- Activity
Look for "This screenshot has width=1232, height=970." in the entries below. Write out that line and all later lines exactly, ending with the final one.

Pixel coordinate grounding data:

__________

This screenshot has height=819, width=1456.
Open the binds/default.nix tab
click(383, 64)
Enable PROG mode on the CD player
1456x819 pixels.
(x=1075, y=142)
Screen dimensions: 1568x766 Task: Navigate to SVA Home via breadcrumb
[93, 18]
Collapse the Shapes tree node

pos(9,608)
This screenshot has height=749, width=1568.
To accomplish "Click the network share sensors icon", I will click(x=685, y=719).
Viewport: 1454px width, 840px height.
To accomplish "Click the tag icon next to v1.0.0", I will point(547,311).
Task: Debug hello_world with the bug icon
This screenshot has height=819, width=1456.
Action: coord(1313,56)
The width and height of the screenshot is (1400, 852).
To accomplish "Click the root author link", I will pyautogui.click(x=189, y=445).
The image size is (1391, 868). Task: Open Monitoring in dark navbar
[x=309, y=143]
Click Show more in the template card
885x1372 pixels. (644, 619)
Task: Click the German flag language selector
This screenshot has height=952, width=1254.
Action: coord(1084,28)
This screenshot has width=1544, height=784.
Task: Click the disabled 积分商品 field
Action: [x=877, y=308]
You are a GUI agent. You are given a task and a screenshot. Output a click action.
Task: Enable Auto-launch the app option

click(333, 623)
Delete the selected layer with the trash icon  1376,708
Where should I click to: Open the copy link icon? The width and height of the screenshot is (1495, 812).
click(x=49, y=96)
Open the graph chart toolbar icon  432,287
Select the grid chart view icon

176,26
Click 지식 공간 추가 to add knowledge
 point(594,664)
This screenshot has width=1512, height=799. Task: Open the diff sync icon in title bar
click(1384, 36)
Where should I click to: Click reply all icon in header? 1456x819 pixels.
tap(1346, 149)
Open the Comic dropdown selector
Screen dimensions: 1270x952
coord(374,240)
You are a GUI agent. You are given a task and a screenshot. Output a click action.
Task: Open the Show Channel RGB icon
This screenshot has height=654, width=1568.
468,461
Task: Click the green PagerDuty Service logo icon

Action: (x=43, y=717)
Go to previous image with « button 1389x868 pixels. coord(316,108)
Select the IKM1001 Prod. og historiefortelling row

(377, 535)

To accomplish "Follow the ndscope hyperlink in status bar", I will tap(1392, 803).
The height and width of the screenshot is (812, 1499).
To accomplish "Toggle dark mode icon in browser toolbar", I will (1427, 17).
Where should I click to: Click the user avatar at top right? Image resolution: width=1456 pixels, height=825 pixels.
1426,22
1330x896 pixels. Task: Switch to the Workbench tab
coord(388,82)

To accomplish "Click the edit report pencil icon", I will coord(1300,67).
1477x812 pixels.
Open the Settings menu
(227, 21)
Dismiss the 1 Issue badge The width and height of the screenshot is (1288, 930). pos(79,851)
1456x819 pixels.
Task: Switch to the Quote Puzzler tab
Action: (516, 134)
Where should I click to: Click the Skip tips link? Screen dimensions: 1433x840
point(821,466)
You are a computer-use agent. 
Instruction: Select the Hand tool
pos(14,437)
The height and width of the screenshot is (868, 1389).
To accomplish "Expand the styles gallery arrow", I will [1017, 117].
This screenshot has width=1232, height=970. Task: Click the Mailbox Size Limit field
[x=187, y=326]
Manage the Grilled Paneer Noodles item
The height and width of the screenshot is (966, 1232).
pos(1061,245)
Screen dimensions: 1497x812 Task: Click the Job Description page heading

__________

- Task response
This screenshot has width=1232, height=970. Task: Click the Mailbox Size Limit field
[x=187, y=326]
Manage the Grilled Paneer Noodles item
The height and width of the screenshot is (966, 1232).
pos(1061,245)
Screen dimensions: 1497x812 Task: Click the Job Description page heading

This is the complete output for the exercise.